60代からの投資
60代から投資を始める方は注意が必要です Photo:PIXTA

 将来、公的年金が減額されるかもしれない不安を感じていると、できるだけ老後に向けて資産の山を築いておきたいと思うもの。まして退職金を受け取った時には「大切な虎の子」ですから、人生100年時代に備え、しっかり増やしておかなければと肩に力が入ってしまう人も少なくはないはずです。

 今回はそんな肩に力が入っている人にこそ話しておきたい、Mさんの話をご紹介しましょう。Mさんは当初、かなりの資産を保有していたため老後の生活が危うくなることはなかったのですが、ある投資商品に関心を持ってしまったのが発端でした。

不動産保有、金融資産も1.5億円
悠々自適な老後が待っていたのに……

 Mさんから相談を受けたのは1996年の1月~2月頃と20年以上前。
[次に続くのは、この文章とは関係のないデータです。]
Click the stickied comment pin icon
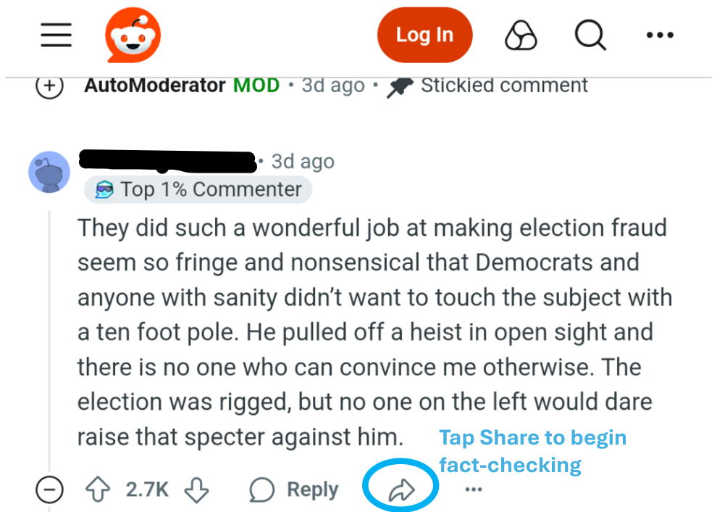tap(401, 85)
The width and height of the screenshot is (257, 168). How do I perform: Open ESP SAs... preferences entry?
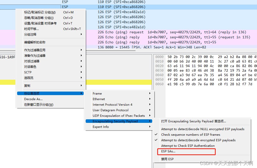(168, 151)
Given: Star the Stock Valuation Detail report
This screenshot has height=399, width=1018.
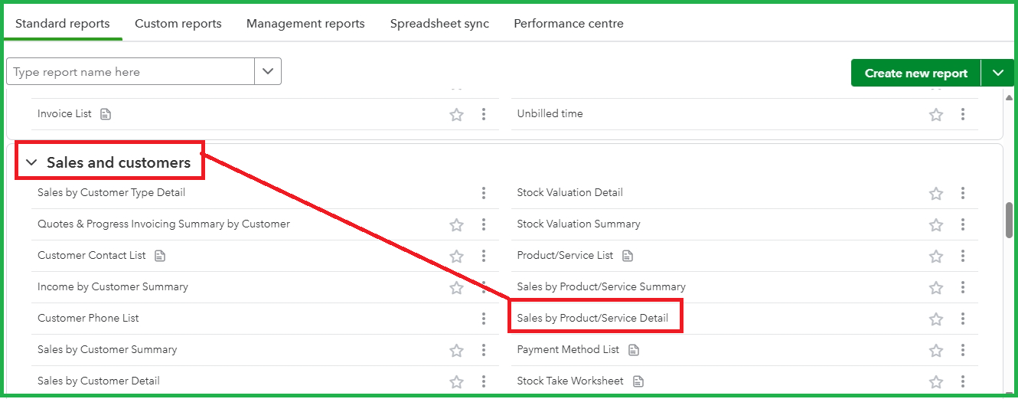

古い出来事ですが、今でも株式や為替などが急落した際には思い出すことから、その内容は今も決して色あせるものではありません。

 Mさんは、筆者が公的機関の個別相談の担当者(FP相談)の時に相談にこられた東京の下町の方でした。会社を自身で起業した後、60歳まで働き、私がお会いした当時は息子に会社を継がせ、既に仕事をリタイアされていました。

 現役時代の年収は軽く1000万円を超えており、相談時には投資不動産(数階建てのビル)を保有、金融資産も1億5000万円前後保有していたと記憶しています。投資不動産、自宅のローンは既に完済しているため、はたから見れば悠々自適の老後を過ごせる人でした。

 そんなMさんは、ある週刊誌の記事を持参して相談に来られました。その記事は、毎月分配型投資信託がすばらしい収益を上げているというもの。この後は毎月分配型投資信託の歴史の話になってしまいますが、Mさんの相談内容にかかわることなのでお付き合いください。

 近年、劣勢を強いられている毎月分配型投資信託。日本で最初に販売された毎月分配型投資信託は、1995年頃の外国籍投資信託でした。当時の毎月分配型投資信託は、米国の高利回り社債(ハイ・イールド債券)を投資対象とする米ドル建ての商品が主流。準大手証券が販売攻勢をかけ、その残高は数兆円に膨らんでいたのです。